Ce soleil, il inonde cette place et cette statue de Philippe Pinel que Lucien Bonnafé en son temps, voulait déboulonner. Car si Pinel a accepté d’enlever leurs chaînes aux aliénés, il a contribué à générer une psychiatrie asilaire, pensant à l’époque que ce serait un progrès, et pour cette époque, ce fut un progrès.

 

Nous, le Collectif des 39 contre La Nuit Sécuritaire, en cette année 2011, nous avons choisi d’y faire une sorte de fête. 

 

Avec la bêtise, la déraison et la violence de ce gouvernement, nous en sommes arrivés à venir sur cette place. 

 

Mais il faut d’emblée rappeler que ce fut un homme d’abord, seul, Jean Baptiste Pussin qui s’était élevé contre les chaînes qui entravaient les aliénés, les fous. C’est d’abord lui qui le premier a écouté et parlé avec les fous. Puis Marguerite, Marguerite Pussin, sa femme qui a participé à redonner leur humanité à ceux-là. C’est ce couple qui a accueilli Philippe Pinel pour son poste de Médecin de l’Hôpital de Bicêtre. Et c’est ce couple qui lui a enseigné, appris, montré que les fous pouvaient être libérés de leurs fers. Alors, il a donné officiellement en 1793 cet ordre là, enlever leurs chaînes à ces hommes de Bicêtre. Car c’était avant tout des hommes. 

 

Cette geste, est en fait exemplaire, de ce qui est pour un grand nombre d’entre nous, de ce qui a été, tout à fait similaire : découvrir l’humanité grâce à ces personnes folles, par celles et ceux qui sont en souffrance psychique, et grâce à elles, avec l’aide et le savoir-faire des infirmières et des infirmiers, avec eux, apprendre ce métier. 

 

Alors pourquoi ce rassemblement ici, avec des artistes ? 

 

Ce meeting, je l’avais appelé en plaisantant « meeting du troisième type » pour en souligner cet espoir d’un mouvement du futur, de l’avenir pour la psychiatrie. Au collectif des 39 nous avons choisi de le nommer « Meeting Politique et Poétique ». 

 

Mais qu’est ce qu’un meeting ? C’est d’abord une « rencontre », « to meet » ça veut dire rencontrer. 

 

Alors voilà, une rencontre, car c’est de la rencontre que peut naître, surgir le désir ! la Rencontre si chère à Jean Oury, qui a dit la valeur essentielle d’un sourire, la valeur inestimable d’un sourire. « A combien vous évaluer un sourire ? » 

 

Le sourire comme résistance à l’évaluation comptable et deshumanisante des managers des hôpitaux mais aussi de toutes les administrations.
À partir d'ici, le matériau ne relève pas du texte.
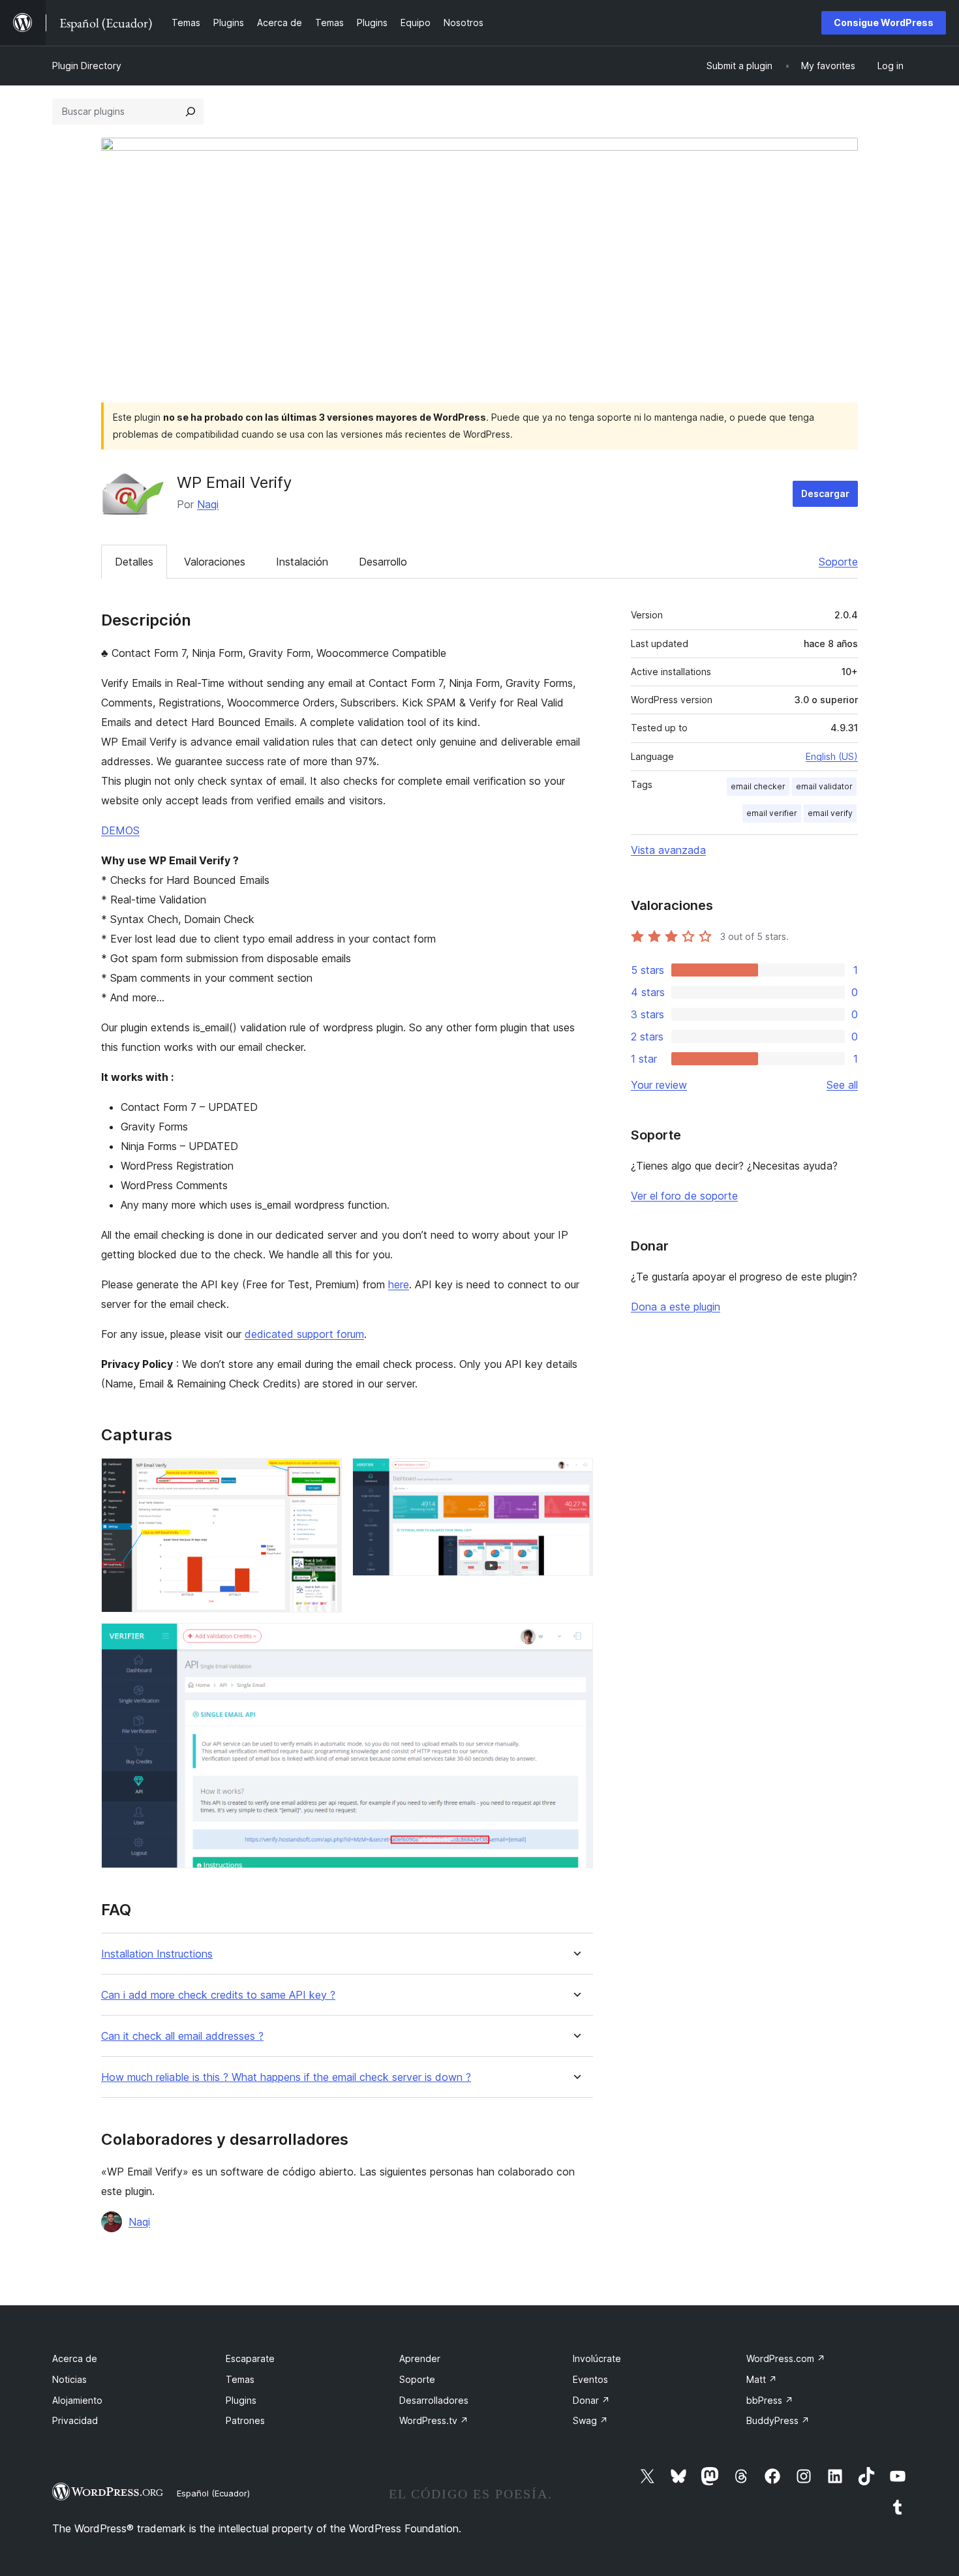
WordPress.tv (433, 2420)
Vous savez tous certainement que maintenant, pour les photos des cartes d’identité, des passeports, des cartes vitales, IL EST INTERDIT DE SOURIRE ! 

 

Mais ça ils n’y arriveront pas ! Ils ne nous empêcheront pas de sourire. 

 

Comme l’a proposé Jean Michel Ribes, signataire de notre appel aux acteurs de monde de la culture, imposons le Rire de Résistance !

 

Et voilà  l’artiste. Pourquoi les artistes ici aujourd’hui ?

 

Car le monde de l'art et de la création culturelle nous semble le mieux placé – et n'est-ce pas son rôle ? – pour résister aux volontés normatives et interroger le monde sur sa part de folie, individuelle ou collective. Et la folie en tant que part indissociable de l'humain, est fait de culture.  

 

Pour nombre d’entre nous au sein du collectif des 39, ce fut une évidence, un « ça va de soi » – Jean Oury encore.

 

Une évidence de rencontrer, de solliciter des artistes, des comédiens, des plasticiens, des musiciens. C’est aussi à partir de cette évidence qui nous a fait solliciter depuis de nombreuses années, des artistes dans nos pratiques, dans nos institutions, nous les artisans des pratiques autour de la folie. 

 

Dès le premier meeting des 39 à Montreuil le 7 février 2009, ce fut un comédien Christophe Ribet qui nous donna à entendre des textes d’Artaud, de la Folle de Chaillot, de René Char, d’Henri Michaux, d’Edmond Jabés. Cette première grande mobilisation, après le sinistre discours de Nicolas Sarkozy à Antony, dans l’hôpital Erasme, qui, depuis cette souillure, devrait être débaptisé. Le nom de l’auteur de l’Eloge de la Folie, ne doit pas être entaché par ce discours indigne d’un Président de la République. Il y promettait de mettre des bracelets électroniques aux malades, les nouvelles chaînes, ramenant ainsi les malades à leur condition d’avant la Révolution.

 

Puis pour le deuxième meeting en novembre 2009, ce fut un slameur, Tolten, venu de Montpellier qui nous a su nous enchanter. 

 

Mais aujourd’hui, nous sommes passés à un autre niveau dans cette rencontre entre les artisans de la folie et les créateurs. 

 

Déjà le festival des Evadés du bocal, que certains des 39 ont su inventer avec des artistes, s’est tenu tout ce mois de mars au Lieu-Dit , le bien nommé, dans le 20ème de Paris. Il a réuni des associations de patients, des psys, des comédiens, des plasticiens, des patients créateurs, ou des créateurs patients, je ne sais comment dire, la Radio Citron, des cinéastes, des écrivains.

 

A l’occasion de cette bataille contre ce projet de loi honteux, insensé, inapplicable, bataille que les 39 ont contribué à porter sur la place publique, à susciter le débat sur la place de la folie dans la société, à rendre actuelle la question  « quelle hospitalité pour la folie ? », quels soins, quel accueil pour les personnes en souffrance psychique, plusieurs collectifs d’artistes  nous ont rejoint, de nombreux créateurs, célèbres ou pas, comédiens, plasticiens, écrivains, musiciens, chanteurs ont signé l’appel contre la loi. 

 

Les citer ? tous ? Ce serait trop long et je risque « donner » dans la peopolisation ! dans le peopolisme !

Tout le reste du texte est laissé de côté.